DelDOT has already paid for some land to remain undeveloped at the Patriot’s Landing community in north Millsboro. They are now in litigation to formally acquire it.
“How much land are you going to lose? None?” asked Jesse Truitt, president of Frankford Town Council. “I don’t know how council feels. I don’t like it.”
Spadafino noted that every highway alternative and project is likely to have land loss, and pointed out that he “grew up next to a 300-acre farm. It’s happening everywhere.”
Bing said DelDOT aims to plan early for the future, to prevent people from saying, “Why did you not take the chance?” — a sentiment expressed in recent years about improvements to Route 26.
“You can’t take care of the roads you have now,” Truitt said. “You can’t keep the grass cut.”
State Sen.
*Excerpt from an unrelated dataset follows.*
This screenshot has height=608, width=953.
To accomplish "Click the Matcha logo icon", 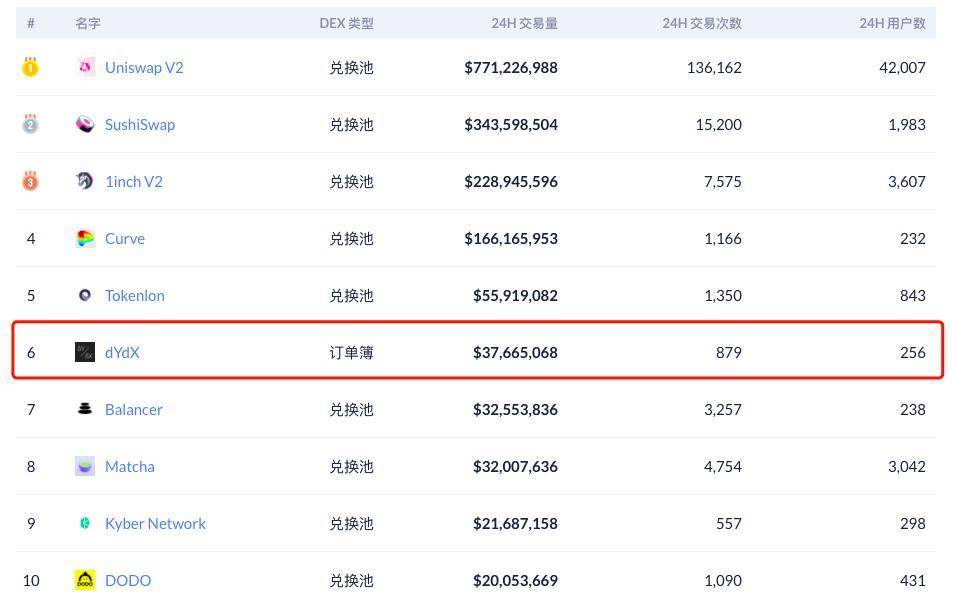I will click(x=85, y=466).
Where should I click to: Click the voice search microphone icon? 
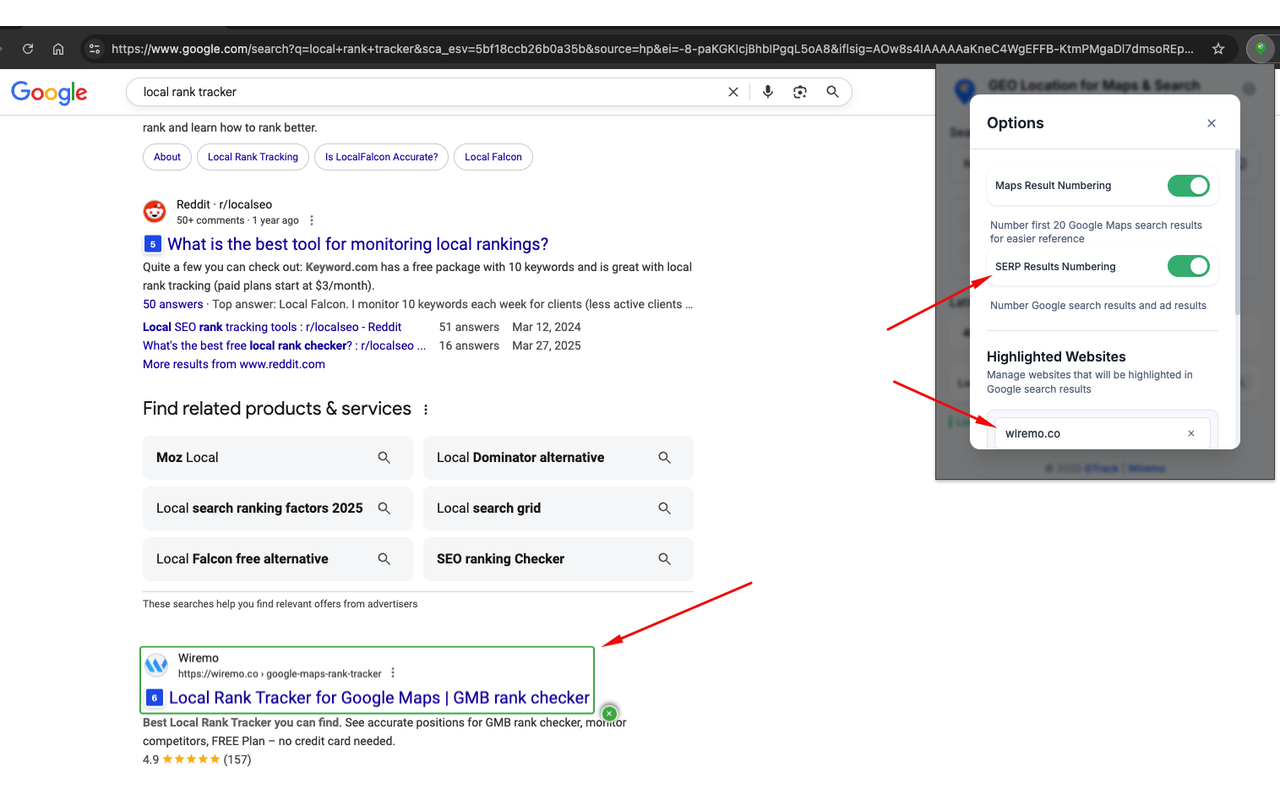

Gerald Hocker (R-20th) said he and his predecessor in that position, George Bunting Jr., were disappointed in the direction the North/South Study had taken after Bunting’s introduced a resolution 12 years ago to study traffic in the area.
“Sussex County legislators made it clear there is no funding for anything south of Millsboro. Then we heard we had to do the whole study. I’m hearing there is a dire need for Millsboro [especially] Route 24,” Hocker said. “[DelDOT] knew prior to the Draft Environmental Impact Statement that it would be a dead project.”
“Millsboro-South is one project,” said Bing. “Some areas higher-priority, some are lower. For Millsboro to go forward, the environmental impact statement must be finished. It’s all or nothing.” Afterward, he said, an official decision “allows the Department [of Transportation] and legislators and the public to decide if there’s a need. Then we’re allowed to obtain [land].”
Nationally, it takes an average of eight years to complete each FEIS, Bing said. The Sussex County study took a while, he said, because “this type of study had never been done” in Southeastern Sussex. “It’s a long process. Gone are the days where you get a knock at the door, and you’ve got three hours to leave before a bulldozer [arrives].”
DelDOT has been instructed by the agency’s head and the governor to finish the environmental document, which includes getting public comments for the final draft, Bing emphasized. If anything is to be built with federal financial aid, the document must be completed. Anything else is up to the people, DelDOT representatives said on Monday.
This week, notices about the Sept. 18 and 19 hearings are being mailed to around 7,000 people, Bing said.
“Let your friends and neighbors know,” he added. “Our hope is that as many people as possible show up as possible. It doesn’t matter what the input is.”